To make up for lost time, American and European automotive manufacturers have undertaken impressive efforts to catch up. They have announced the arrival of several new car models for the near future. Ford, for example, introduced a hybrid version of its Escape model at the end of 2004. Since demand for the car far exceeded expectations, four more Ford hybrid models will hit the market within the next couple of years. Honda introduced an over-240-horsepower hybrid version of the Accord. GM and DaimlerChrysler, who were long opposed to the hybrid concept, are cooperating (along with BMW) to develop an even more-efficient technology that they plan to present in 2007. Nissan is aiming for an annual output of 50,000 hybrid units of its Altima model, using Toyota electrical components. VW has developed a hybrid prototype based on the Touran. Audi is working intensively on a hybrid engine for its new Q7 SUV. Even Porsche is considering a hybrid version of its Cayenne SUV.
ADDRESSING CUSTOMER VALUE. The example of hybrid engines shows that integrating customer-oriented technology management into a company’s overall strategy is decisive. Already, the topic of safety brought on surprises when the Euro NCAP Crash test was introduced. While underestimated automotive manufacturers shone with five stars, one premium manufacturer had to accept a four-star result for its new product line. Now the topic of the environment shows that innovative engine technology alone does not sell cars. Customers are looking for a complete package that includes driving pleasure, performance, image, design, safety and environmental friendliness.

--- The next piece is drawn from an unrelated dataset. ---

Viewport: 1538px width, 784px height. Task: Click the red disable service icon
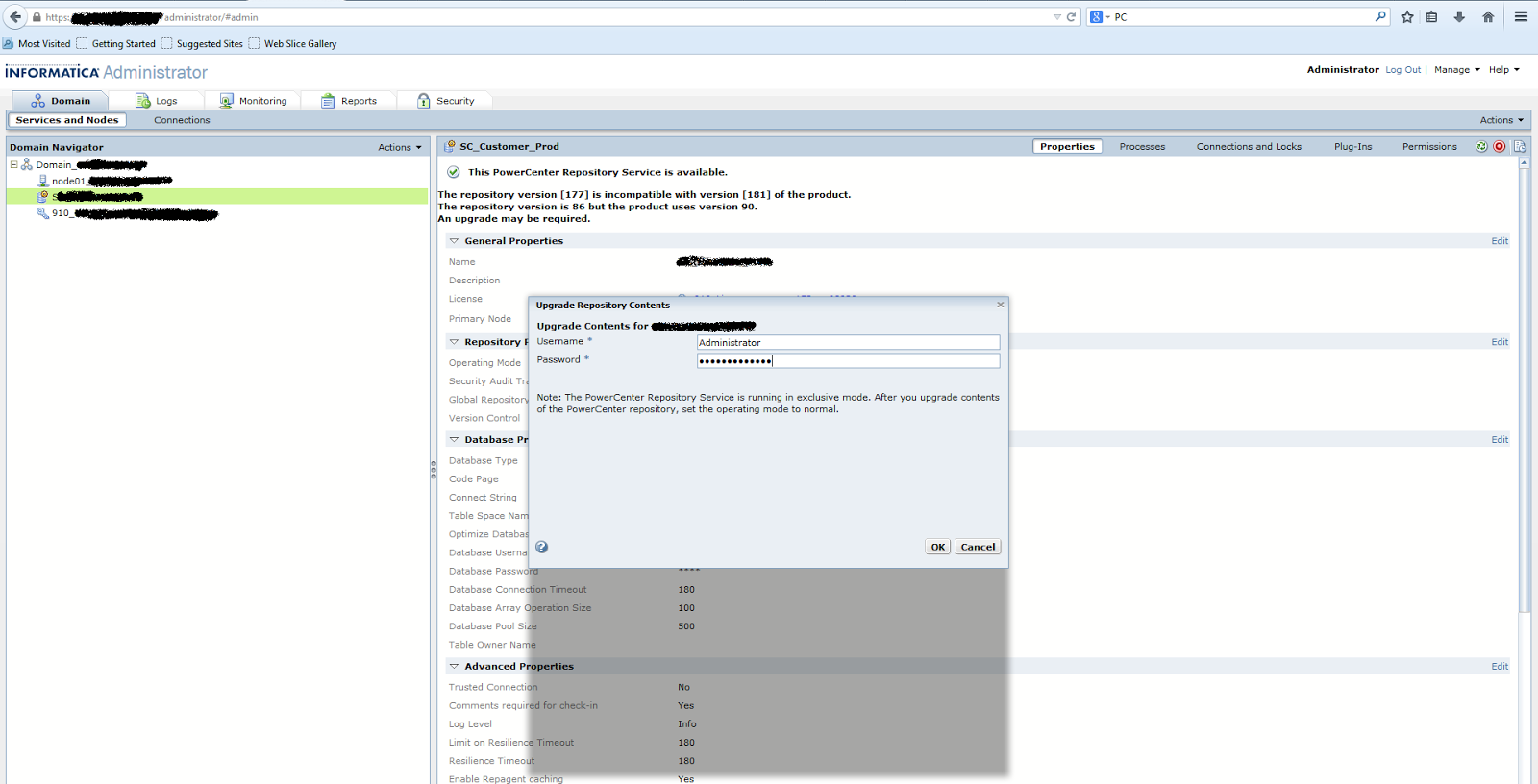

If manufacturers continue their efforts to differentiate themselves with high technology without considering the value for their customers, they will not be successful. Various technological developments such as by-wire technologies and telematics illustrate this. The competition between the technologies increased complexity and cost pressure. In the face of negative customer reactions, many companies are going to change their philosophies. They are now moving away from the “technology creates need” approach and toward the notion of “technology creates value for customers.” Companies who want to put this approach into practice need a technological positioning strategy that identifies new trends early and actively pursues technological change. Technological value creation at every level has to be consistently geared toward brand positioning and target customer needs.
Hybrid vehicles will continue to move into the fast lane, especially in the U.S. and Japan. European manufacturers must prepare for hybrid technology, which will compete with diesel engines within the next few years. Companies who want to maintain or improve their market position will have to ensure that their technology management can deal with the challenges of the future.